A pox on pickleball in SLO County II

August 2, 2022

Editor’s Note: The following series, “Life in Radically Gentrifying Cayucos by the Sea,” to be posted biweekly includes the notes, thoughts, and opinions of an original American voice: author Dell Franklin. 

Franklin’s memoir, “Life On The Mississippi, 1969,” is currently on Amazon.

By DELL FRANKLIN

When I showed up the other morning at the two tennis courts in Morro Bay to hit with my friend Keith, two men I’d never seen before, both up in age, were playing a set on one of the courts. Old as they were, they both appeared to be in good shape and moved well for their ages and chased everything down, competing hard.

As Keith and I walked past them to the next court, we said hello and they paused, huffing and puffing, and asked us if we came over from Cayucos, because one of the two tennis courts over there was ruined by the county, evidently sending an employee to paint new pickleball lines at the behest of the constantly nagging and politicking pickleball pukes who want to convert all courts in the county to fit their entitled needs.

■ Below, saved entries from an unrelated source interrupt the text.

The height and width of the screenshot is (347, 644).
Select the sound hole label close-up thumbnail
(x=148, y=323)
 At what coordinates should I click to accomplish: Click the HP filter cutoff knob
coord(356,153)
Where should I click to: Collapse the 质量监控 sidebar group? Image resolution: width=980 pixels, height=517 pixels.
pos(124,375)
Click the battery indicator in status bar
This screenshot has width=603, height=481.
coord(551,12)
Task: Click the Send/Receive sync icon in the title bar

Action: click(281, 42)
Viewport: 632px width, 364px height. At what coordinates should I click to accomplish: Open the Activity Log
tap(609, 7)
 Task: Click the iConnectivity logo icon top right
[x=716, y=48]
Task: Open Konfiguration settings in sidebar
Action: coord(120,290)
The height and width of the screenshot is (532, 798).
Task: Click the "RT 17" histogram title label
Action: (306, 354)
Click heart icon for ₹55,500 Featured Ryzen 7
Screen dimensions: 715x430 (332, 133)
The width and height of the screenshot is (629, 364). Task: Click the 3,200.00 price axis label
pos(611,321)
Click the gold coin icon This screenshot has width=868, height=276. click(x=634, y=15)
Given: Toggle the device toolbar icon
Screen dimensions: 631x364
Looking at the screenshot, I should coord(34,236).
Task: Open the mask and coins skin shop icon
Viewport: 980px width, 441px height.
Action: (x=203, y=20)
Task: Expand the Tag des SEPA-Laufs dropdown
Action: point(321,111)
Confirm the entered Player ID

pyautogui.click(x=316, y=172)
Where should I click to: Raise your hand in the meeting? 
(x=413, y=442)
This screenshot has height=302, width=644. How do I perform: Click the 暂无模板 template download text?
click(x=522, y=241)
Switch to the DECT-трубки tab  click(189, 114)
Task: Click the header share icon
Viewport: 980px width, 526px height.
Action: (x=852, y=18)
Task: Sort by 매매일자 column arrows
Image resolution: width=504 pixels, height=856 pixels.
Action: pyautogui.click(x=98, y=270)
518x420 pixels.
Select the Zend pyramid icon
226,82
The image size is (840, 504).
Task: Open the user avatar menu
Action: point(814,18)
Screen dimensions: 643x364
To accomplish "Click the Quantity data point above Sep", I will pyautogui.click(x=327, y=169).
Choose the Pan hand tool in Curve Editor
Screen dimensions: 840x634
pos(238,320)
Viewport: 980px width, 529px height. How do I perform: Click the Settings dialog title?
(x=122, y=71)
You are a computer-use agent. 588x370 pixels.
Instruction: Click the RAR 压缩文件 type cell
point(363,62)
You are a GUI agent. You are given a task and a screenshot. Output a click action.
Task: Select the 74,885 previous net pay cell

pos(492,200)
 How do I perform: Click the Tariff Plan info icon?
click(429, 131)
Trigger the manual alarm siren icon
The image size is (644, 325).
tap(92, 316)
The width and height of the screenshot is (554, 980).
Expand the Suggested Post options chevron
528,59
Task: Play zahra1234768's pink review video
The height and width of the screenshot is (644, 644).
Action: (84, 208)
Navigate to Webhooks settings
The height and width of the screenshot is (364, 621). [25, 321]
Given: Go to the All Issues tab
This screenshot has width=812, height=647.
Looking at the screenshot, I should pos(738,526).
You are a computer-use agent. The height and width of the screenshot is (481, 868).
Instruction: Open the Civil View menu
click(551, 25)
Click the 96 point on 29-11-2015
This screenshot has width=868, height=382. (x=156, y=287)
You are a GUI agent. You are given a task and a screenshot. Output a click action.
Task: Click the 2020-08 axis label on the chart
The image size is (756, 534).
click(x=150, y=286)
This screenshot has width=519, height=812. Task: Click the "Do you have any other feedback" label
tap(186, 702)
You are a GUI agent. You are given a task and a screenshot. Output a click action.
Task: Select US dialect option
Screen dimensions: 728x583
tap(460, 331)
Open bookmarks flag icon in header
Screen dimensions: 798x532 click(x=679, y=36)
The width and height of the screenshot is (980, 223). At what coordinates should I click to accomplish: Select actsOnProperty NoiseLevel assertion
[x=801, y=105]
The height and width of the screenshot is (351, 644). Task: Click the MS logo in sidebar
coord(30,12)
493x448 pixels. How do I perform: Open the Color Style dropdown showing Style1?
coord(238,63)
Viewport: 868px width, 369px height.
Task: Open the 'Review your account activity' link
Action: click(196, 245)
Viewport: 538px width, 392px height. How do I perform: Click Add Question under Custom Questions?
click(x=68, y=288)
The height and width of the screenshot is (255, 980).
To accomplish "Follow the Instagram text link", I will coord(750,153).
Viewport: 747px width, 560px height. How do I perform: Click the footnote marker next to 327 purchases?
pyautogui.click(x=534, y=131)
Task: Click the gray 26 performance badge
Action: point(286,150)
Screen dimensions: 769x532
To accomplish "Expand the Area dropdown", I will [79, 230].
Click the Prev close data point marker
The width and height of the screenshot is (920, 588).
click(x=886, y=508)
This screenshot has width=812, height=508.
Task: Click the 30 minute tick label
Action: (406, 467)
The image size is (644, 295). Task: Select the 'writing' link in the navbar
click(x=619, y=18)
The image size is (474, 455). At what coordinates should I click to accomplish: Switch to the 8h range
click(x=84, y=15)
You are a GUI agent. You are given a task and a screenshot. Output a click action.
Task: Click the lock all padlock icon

“The one court was unplayable,” said one of the players. “The balls skid on all those goddam lines. We went by, the one good tennis court was busy, so we had to come here. Thank God for these courts.”

“That ruined court needs to be paved over completely to play tennis on,” said the other man.

“Those pickleball pukes should not be allowed to be on the same court with tennis players,” I maintained, “because those paddles and whiffle balls make so much noise you can’t concentrate.”

Both these guys agreed. They were serious players. As were a foursome of women we ran into a couple weeks ago who also hated the sight and sound of pickleball pukes prancing around with their damn paddles, desecrating the courts like an unwelcome scourge.

Back when I wrote my CalCoastNews article excoriating the invasion of the pickleball cult, most of us tennis players felt the momentum switching to this scourge. Now, instead of just setting up their lines on each side of the net and lowering the net to meet their specifications, and taking up one court, the new lines are arranged so that they set up their own nets on each side of the tennis net to create two courts, so that they can play two games at a time and make more noise and drive tennis players berserk with whiffle balls constantly rolling onto their court.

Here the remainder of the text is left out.